Se Maduro é ilegítimo, é um ditador que massacra seu povo, se ele é odiado pelo povo… então por que o povo não usa essas armas para derrubar Maduro? Possivelmente, a resposta da direita será que essas milhões de pessoas que manejam armas são corrompidas pelo governo. Mas como um governo consegue controlar milhões de pessoas de armas na mão que o odeiam? Basta ver as gigantescas manifestações populares: os trabalhadores declaram orgulhosos que estão dispostos a utilizar essas armas e sacrificar suas vidas para proteger a Revolução Bolivariana.

Entretanto, ignorando tudo isso (aliás, como sempre costuma fazer), o imperialismo utiliza seu monopólio dos meios de comunicação e seus governos lacaios para dizer que a Venezuela é uma ditadura e que Maduro é ilegítimo. O Cartel de Lima tem sido o ponta de lança dessa pressão regional a mando dos Estados Unidos.
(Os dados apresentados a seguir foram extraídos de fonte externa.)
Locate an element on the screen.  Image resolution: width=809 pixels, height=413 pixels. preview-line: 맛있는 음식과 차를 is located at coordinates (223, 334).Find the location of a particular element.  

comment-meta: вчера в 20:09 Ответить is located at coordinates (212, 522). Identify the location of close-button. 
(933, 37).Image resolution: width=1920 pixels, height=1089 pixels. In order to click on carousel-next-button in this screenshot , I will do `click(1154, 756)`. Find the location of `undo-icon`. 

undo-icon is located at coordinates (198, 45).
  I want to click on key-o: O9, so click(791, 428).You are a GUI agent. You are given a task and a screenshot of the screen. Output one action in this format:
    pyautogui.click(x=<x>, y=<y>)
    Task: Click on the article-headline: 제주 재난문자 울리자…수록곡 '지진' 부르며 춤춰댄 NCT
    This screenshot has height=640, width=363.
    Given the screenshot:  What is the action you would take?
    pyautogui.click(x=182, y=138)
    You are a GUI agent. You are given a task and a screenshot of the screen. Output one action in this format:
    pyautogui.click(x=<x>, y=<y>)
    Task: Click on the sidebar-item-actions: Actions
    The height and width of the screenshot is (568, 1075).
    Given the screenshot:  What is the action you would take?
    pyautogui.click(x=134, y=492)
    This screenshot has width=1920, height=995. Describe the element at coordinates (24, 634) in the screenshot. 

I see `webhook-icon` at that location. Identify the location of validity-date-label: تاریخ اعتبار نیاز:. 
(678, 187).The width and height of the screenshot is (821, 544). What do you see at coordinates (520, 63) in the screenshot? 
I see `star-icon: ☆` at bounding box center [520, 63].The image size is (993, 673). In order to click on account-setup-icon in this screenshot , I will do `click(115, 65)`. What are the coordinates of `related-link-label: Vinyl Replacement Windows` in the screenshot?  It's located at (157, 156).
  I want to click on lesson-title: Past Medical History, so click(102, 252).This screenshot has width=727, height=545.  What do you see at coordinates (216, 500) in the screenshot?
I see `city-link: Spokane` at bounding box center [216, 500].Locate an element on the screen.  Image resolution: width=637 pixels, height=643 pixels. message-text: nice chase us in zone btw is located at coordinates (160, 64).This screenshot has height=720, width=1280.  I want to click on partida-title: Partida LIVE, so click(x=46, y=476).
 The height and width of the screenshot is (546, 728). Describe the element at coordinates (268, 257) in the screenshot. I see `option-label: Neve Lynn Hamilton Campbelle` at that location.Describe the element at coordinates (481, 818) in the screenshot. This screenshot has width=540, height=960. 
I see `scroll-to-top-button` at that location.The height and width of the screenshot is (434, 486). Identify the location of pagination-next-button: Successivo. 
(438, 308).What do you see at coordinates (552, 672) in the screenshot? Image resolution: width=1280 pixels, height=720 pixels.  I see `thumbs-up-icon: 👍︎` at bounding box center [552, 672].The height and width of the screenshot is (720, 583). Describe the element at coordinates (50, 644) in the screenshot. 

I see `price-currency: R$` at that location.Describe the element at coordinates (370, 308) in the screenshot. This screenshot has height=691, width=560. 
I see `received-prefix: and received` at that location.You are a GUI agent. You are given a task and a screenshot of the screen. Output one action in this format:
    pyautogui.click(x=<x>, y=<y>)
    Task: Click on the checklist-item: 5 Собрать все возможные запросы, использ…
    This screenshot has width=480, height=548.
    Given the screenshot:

A ironia é que a maioria dos governos que compõem o grupo (todos de direita) são incomparavelmente menos legítimos que o da Venezuela.

Macri chegou ao poder através de uma eleição fraudulenta na Argentina, onde Cristina Kirchner é perseguida para não se recandidatar este ano. Piñera também venceu no Chile após a burguesia e o imperialismo despejarem uma montanha de dinheiro em sua campanha. Abdo Benítez é fruto do golpe de 2012 que retirou Fernando Lugo da presidência do Paraguai. E por aí vai…

Até chegar ao exemplo mais escancarado de ilegitimidade em todo o Cone Sul: Jair Bolsonaro. O fascista pau-mandado dos EUA foi “eleito” só por que Lula (candidato de mais de 40% dos eleitores) foi preso e impedido de concorrer às eleições, de maneira totalmente ilegal, justamente para que não vencesse. E o principal responsável por isso foi o juiz Sergio Moro, o “Mussolini de Maringá”, que foi presenteado pelos seus serviços prestados ao ser escolhido ministro da Justiça exatamente do concorrente do candidato que ele prendeu. Ou seja, prendeu Lula para eleger Bolsonaro e virar ministro. Fraude às claras, a céu aberto.

Bolsonaro é um presidente ilegítimo, que chegou ao governo em meio a um golpe de Estado. Não tem a mínima autoridade para dizer que Maduro é ilegítimo. Nenhum dos fantoches dos EUA que integram o Cartel de Lima têm. Esses sim devem ser derrubados por seus respectivos povos, porque sua política neoliberal é uma política contra o povo e que não tem o menor apoio popular.